[Excerpted data — start]

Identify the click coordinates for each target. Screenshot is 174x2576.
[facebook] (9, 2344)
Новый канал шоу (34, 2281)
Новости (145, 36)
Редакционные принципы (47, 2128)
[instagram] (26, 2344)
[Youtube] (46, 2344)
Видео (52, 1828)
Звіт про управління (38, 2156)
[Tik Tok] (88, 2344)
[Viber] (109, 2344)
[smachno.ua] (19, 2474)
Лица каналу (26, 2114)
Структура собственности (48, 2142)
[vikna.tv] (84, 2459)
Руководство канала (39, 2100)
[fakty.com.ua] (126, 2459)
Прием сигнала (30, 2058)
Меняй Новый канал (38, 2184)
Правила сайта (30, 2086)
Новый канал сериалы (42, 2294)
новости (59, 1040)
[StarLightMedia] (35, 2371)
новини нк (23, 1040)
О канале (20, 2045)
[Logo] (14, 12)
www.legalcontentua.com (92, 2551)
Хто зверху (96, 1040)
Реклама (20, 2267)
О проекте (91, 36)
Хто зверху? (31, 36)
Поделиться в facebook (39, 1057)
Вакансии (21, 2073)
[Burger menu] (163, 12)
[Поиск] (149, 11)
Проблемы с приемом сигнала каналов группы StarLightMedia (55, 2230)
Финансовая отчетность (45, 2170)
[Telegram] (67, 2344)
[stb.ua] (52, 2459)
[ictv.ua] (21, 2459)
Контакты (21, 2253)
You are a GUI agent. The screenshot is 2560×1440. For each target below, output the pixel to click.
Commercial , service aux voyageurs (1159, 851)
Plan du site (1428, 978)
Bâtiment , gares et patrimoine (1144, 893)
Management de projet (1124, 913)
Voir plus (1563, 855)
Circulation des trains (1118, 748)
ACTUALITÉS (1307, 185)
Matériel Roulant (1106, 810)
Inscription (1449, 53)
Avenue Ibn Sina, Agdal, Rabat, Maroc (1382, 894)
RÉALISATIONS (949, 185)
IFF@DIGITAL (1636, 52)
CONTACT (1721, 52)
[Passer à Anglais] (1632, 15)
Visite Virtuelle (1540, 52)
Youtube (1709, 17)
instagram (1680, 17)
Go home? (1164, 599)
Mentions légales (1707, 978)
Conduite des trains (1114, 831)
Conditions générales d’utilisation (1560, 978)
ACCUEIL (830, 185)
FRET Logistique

[Excerpted data — finish]

Reproduce every entry, word for word.

Identify the click coordinates for each target. Screenshot is 174x2576.
[facebook] (9, 2344)
Новый канал шоу (34, 2281)
Новости (145, 36)
Редакционные принципы (47, 2128)
[instagram] (26, 2344)
[Youtube] (46, 2344)
Видео (52, 1828)
Звіт про управління (38, 2156)
[Tik Tok] (88, 2344)
[Viber] (109, 2344)
[smachno.ua] (19, 2474)
Лица каналу (26, 2114)
Структура собственности (48, 2142)
[vikna.tv] (84, 2459)
Руководство канала (39, 2100)
[fakty.com.ua] (126, 2459)
Прием сигнала (30, 2058)
Меняй Новый канал (38, 2184)
Правила сайта (30, 2086)
Новый канал сериалы (42, 2294)
новости (59, 1040)
[StarLightMedia] (35, 2371)
новини нк (23, 1040)
О канале (20, 2045)
[Logo] (14, 12)
www.legalcontentua.com (92, 2551)
Хто зверху (96, 1040)
Реклама (20, 2267)
О проекте (91, 36)
Хто зверху? (31, 36)
Поделиться в facebook (39, 1057)
Вакансии (21, 2073)
[Burger menu] (163, 12)
[Поиск] (149, 11)
Проблемы с приемом сигнала каналов группы StarLightMedia (55, 2230)
Финансовая отчетность (45, 2170)
[Telegram] (67, 2344)
[stb.ua] (52, 2459)
[ictv.ua] (21, 2459)
Контакты (21, 2253)
You are a GUI agent. The screenshot is 2560×1440. For each target below, output the pixel to click.
Commercial , service aux voyageurs (1159, 851)
Plan du site (1428, 978)
Bâtiment , gares et patrimoine (1144, 893)
Management de projet (1124, 913)
Voir plus (1563, 855)
Circulation des trains (1118, 748)
ACTUALITÉS (1307, 185)
Matériel Roulant (1106, 810)
Inscription (1449, 53)
Avenue Ibn Sina, Agdal, Rabat, Maroc (1382, 894)
RÉALISATIONS (949, 185)
IFF@DIGITAL (1636, 52)
CONTACT (1721, 52)
[Passer à Anglais] (1632, 15)
Visite Virtuelle (1540, 52)
Youtube (1709, 17)
instagram (1680, 17)
Go home? (1164, 599)
Mentions légales (1707, 978)
Conduite des trains (1114, 831)
Conditions générales d’utilisation (1560, 978)
ACCUEIL (830, 185)
FRET Logistique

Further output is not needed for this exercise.